“No, that was Cæsar Augustus, and we are coming to him. Julius Cæsar lived before that, and he arranged the years so that all the even numbers among the months, except February, had thirty days, and all the odd ones thirty-one. Do you understand that?”

“Not I,” said Phœbe, frankly.

“January is the first month; it is not an even number?”

“No,” said Phœbe.

“March is the third month, and so is not an even number?”

“No,” said Phœbe again.

“They each then, being odd, had thirty-one days, while May and July, and the other even months, except February, had thirty days. That was all very easy, and the length of the year seemed settled; but when Cæsar Augustus came on the throne he was not satisfied. ‘What,’ said he, ‘shall Julius Cæsar in his month of July have thirty-one days, and I, in my month of August, have but thirty!’ And so he at once made August longer.”

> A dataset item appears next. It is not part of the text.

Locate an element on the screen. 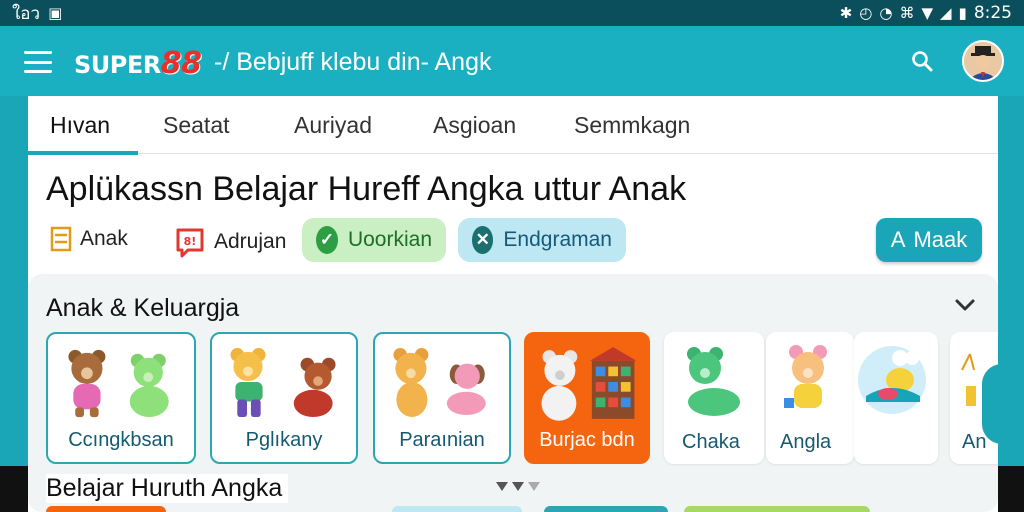 The height and width of the screenshot is (512, 1024). logo-number: 88 is located at coordinates (181, 64).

“He was very foolish,” said Phœbe. “I was born in February, wasn’t I, mother? and I don’t care because Roger was born in December, when there are more days.”

“But you are not a Cæsar,” replied her teacher. “At any rate this Cæsar made the year all wrong again; and in 1582 Gregory, who was Pope, set to work to help matters. He had to drop some days, I believe, in the first year just as we are going to now. The French and Italian people, and some others, were wise enough to see this improvement at once, and they adopted Pope Gregory’s year; but we, for nearly two hundred years more, have been getting along with the old way, and our new year comes ahead of almost everybody else’s, and those who travel get their dates badly mixed.”

“Surely,” said Roger, “it would be best to have the same year the world over.”